Wiese: Weil die Rohstoffe einfach erschöpft sind?

Scheer: Weil sie erschöpft sind, und wenn man, jetzt versucht jeder seinen individuellen Ausweg zu gehen, durch spezielle, privilegierte Verträge solange wie möglich noch ein bisschen weitermachen zu können auf diesem Weg zu Lasten dann anderer, dann spaltet man die Welt in alle möglichen Bestandteile auf. Man spaltet auch, siehe an dem Gasprojekt, man spaltet auch Europa.

Wiese: Nun hat ja diese russisch-ukrainische Gasstreit - und das war kein Wunder - hier in Deutschland eine neue Diskussion über den Ausstieg aus der Atomenergie hervorgerufen. Der ist ja nun beschlossene Sache in der großen Koalition, aber Bundeswirtschaftsminister Glos, CSU, will daran jetzt offenbar rütteln. Was halten Sie davon?

Scheer: Also das mit der Atomenergierenaissance ist ein großes Ablenkungs- und weiteres Aufschiebmanöver. Die Atomenergie hat ihre Chance gehabt. Über 50 Jahre hinweg wurde sie der größte Subventionsfall, das größte und letztlich fehlgeschlagene Energieprojekt der Weltwirtschaftsgeschichte. Und zwar mit letztlich kläglichen Ergebnissen. Bis heute ist das Atommüllproblem ungeklärt, und die atomaren Risiken, weil es keine fehlerfreien Menschen gibt, sind nicht wegzudefinieren. Das heißt, man braucht nun endlich den Blick auf das solare Potential, sprich das Potential der erneuerbaren Energien. Dieses ist die Alternative, die das realisieren kann, was die Atomenergie ursprünglich mal vor 50 Jahren versprochen hat, aber niemals einlösen kann.

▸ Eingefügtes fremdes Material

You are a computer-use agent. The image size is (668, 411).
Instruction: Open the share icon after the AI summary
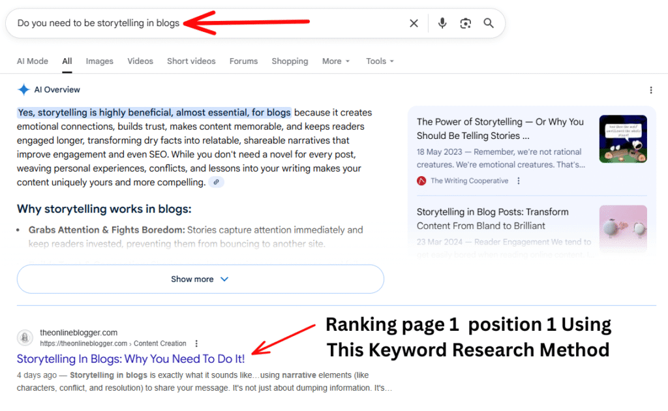click(x=216, y=181)
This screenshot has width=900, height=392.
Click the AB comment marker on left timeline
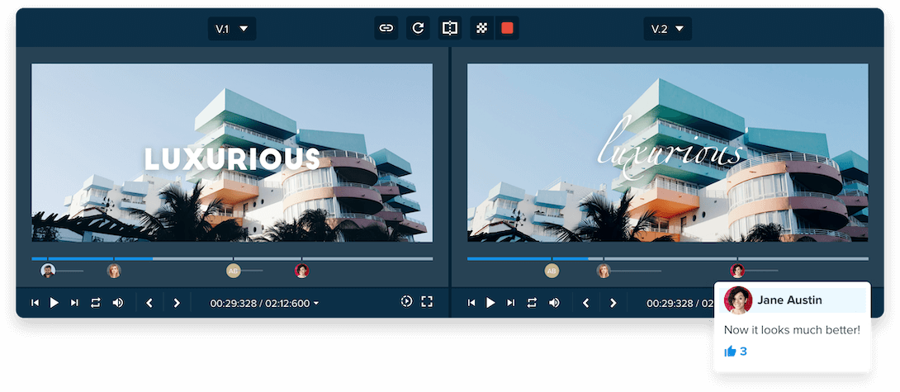233,271
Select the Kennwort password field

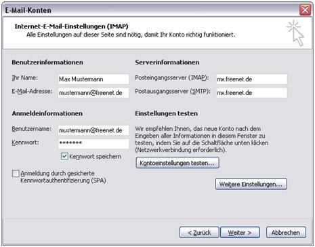[93, 144]
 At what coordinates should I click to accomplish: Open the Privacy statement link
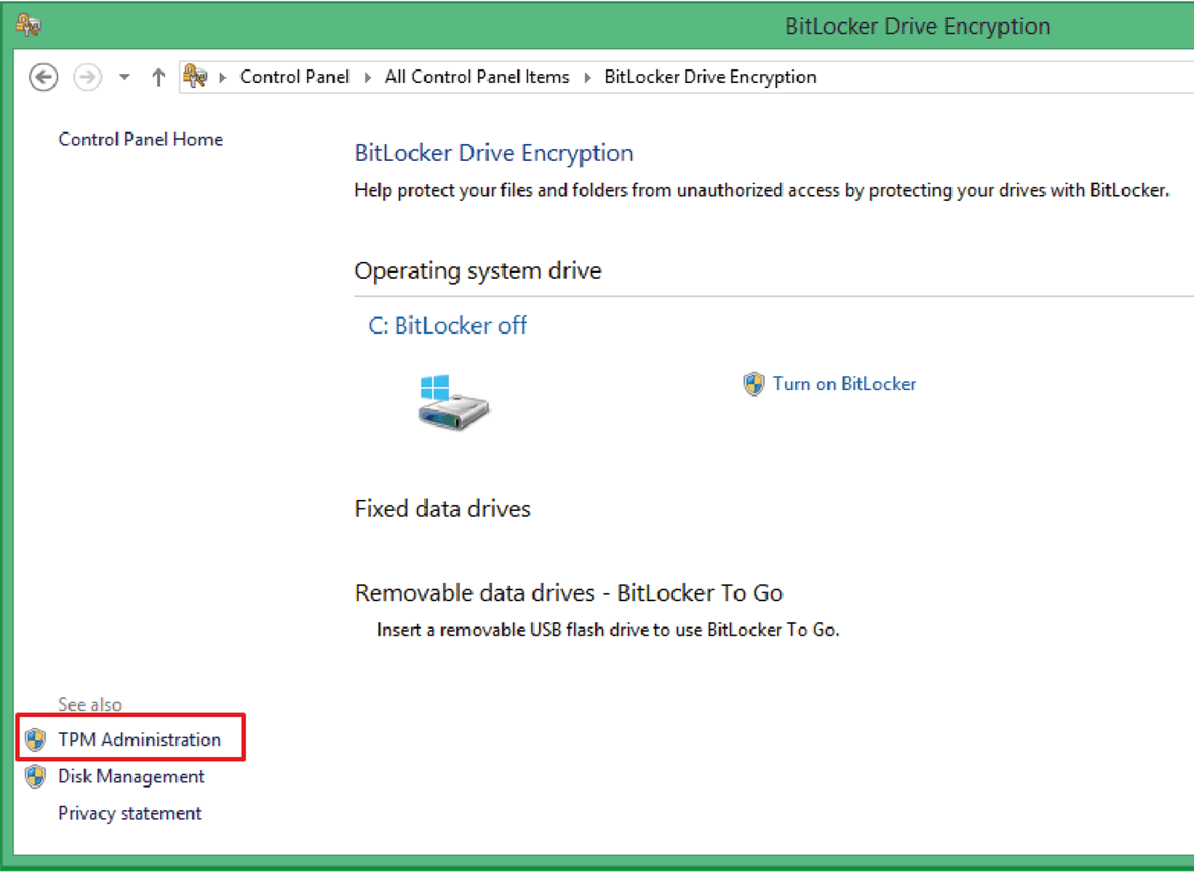(129, 813)
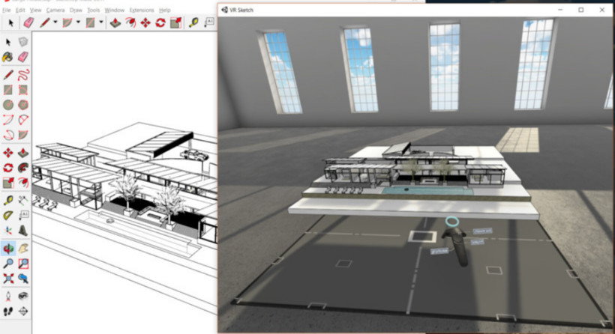615x334 pixels.
Task: Open the Camera menu
Action: (x=55, y=10)
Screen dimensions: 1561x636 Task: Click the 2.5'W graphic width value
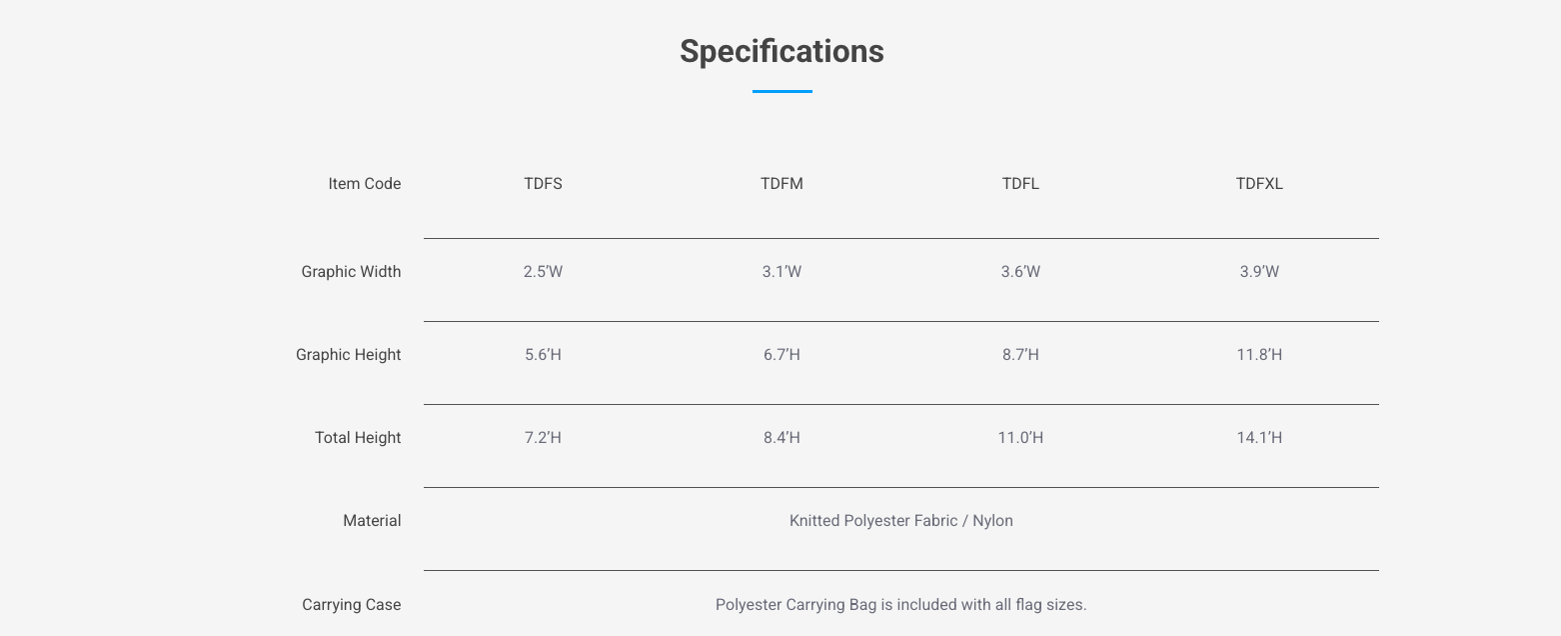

Wiese: Aber Ihr Koalitionspartner, Herr Scheer, die CDU, auch die CSU, die scheinen ja durchaus gewillt zu sein, noch mal den Ausstieg aus dem Ausstieg aus der Atomindustrie zu überlegen.

Scheer: Ja, das ist ja bekannt, das hat sie ja auch im Wahlkampf gemacht, und mit dieser Position hat sie keine Mehrheit gewonnen. Es ist in der großen Koalition festgestellt worden im Vertrag, dass sich die beiden Parteien in der Frage der Atomenergie nicht einig sind und dass das zur Konsequenz hat - auch das steht im Vertrag -, dass die bestehende Gesetzgebung - und das heißt, die Beendigung der Atomenergienutzung - aufrechterhalten bleibt. Das heißt, wenn die Union jetzt weiter sagt, sie sei dafür, die Atomlaufzeiten zu verlängern und an der Atomenergie festzuhalten, verstößt sie zwar nicht gegen den Koalitionsvertrag, weil man ja festgestellt hat, dass man sich nicht einig ist, es hat nur keine praktische Konsequenz. Es ist ihr unbenommen, ihre Meinung zu vertreten, selbstverständlich, aber die Konsequenz, dass das am Atomenergieausstieg etwas ändern könnte in der großen Koalition, diese praktische Konsequenz wird nicht kommen. Auch in der Union mehren sich die Stimmen, die erkennen, dass die Zukunft bei erneuerbaren Energien liegt und damit jenseits von Atomenergie und fossilen Energien wie Erdöl, Erdgas und auch Kohle.

Wiese: Vielen Dank für das Gespräch.

Moderation: Hans-Joachim Wiese

Interview "Scheer fordert Ausbau von erneuerbaren Energien" (audio)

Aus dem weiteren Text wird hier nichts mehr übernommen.